Sometimes I Wonder What It Was Like To Be Able To Concentrate
I’m such a bundle of stress lately it’s really making it hard to live my days. If I could just get some of it out of me in my art room or with my cameras I would feel a lot better. But I can’t concentrate on anything, even just mindless housework, enough to do any of it.
The best I can manage is write some stories and work on my ghost-ish novel, but that’s only because how I write. I don’t start at the beginning, I start in the middle, and write pieces of it from the inside out, then try to connect everything together and make it flow. It’s hard, but doable even in my present state.
The only time in my life I ever started at the beginning of a story and wrote through to its end was my first ever erotic short story I finished a couple days ago. It riffs on something that was bothering me and I had it practically all written out in my head even before I sat down to it (which is kinda how I do my cartoons and art drawings) and I just blasted through it in one sitting and that’s never happened to me before.
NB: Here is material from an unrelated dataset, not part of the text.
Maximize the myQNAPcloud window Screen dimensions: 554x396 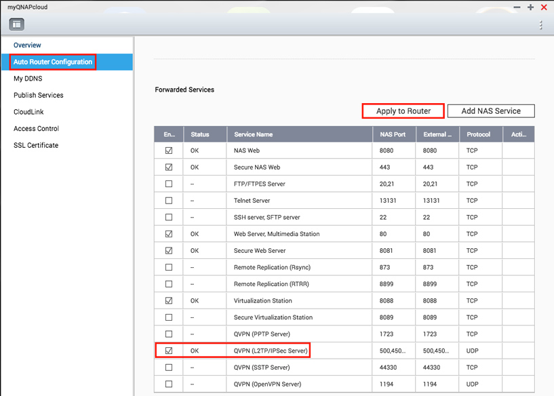pyautogui.click(x=530, y=7)
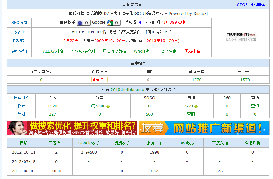Open the red 网站排名 link
The image size is (273, 179).
coord(192,51)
I remember reading that when James HIlton got the idea for Goodbye Mr. Chips he finished it in one sitting and I could not imagine how anyone could do that, even one as short as that one was (it’s more of a novella). But I did it and I’m pretty happy with it and no one will ever see it. Connoisseurs of pronography can laugh but I’m the kid who was shocked to discover there would be group showers in Jr. High School gym. I’m the gay adult who wouldn’t take his clothes off while staying in clothing optional gay resorts at Key West and Puerto Vallarta. Normally I write my fiction on Google Docs and my essays on my blog, so I can have them to work on no matter which computer I’m sitting at. I’ve got that story locked away in one of my IronKeys. I think Google Docs censors stuff like that anyway.
I have an MRI scheduled for Monday morning at Union Memorial, and a session with a neurologist later this month. Hopefully I get some answers as to why I can’t concentrate on anything for more than a few minutes, why I’m getting more and more forgetful, and why I’m slightly dizzy all the time. I keep wanting to sit down at my drafting table and I don’t because I can’t concentrate.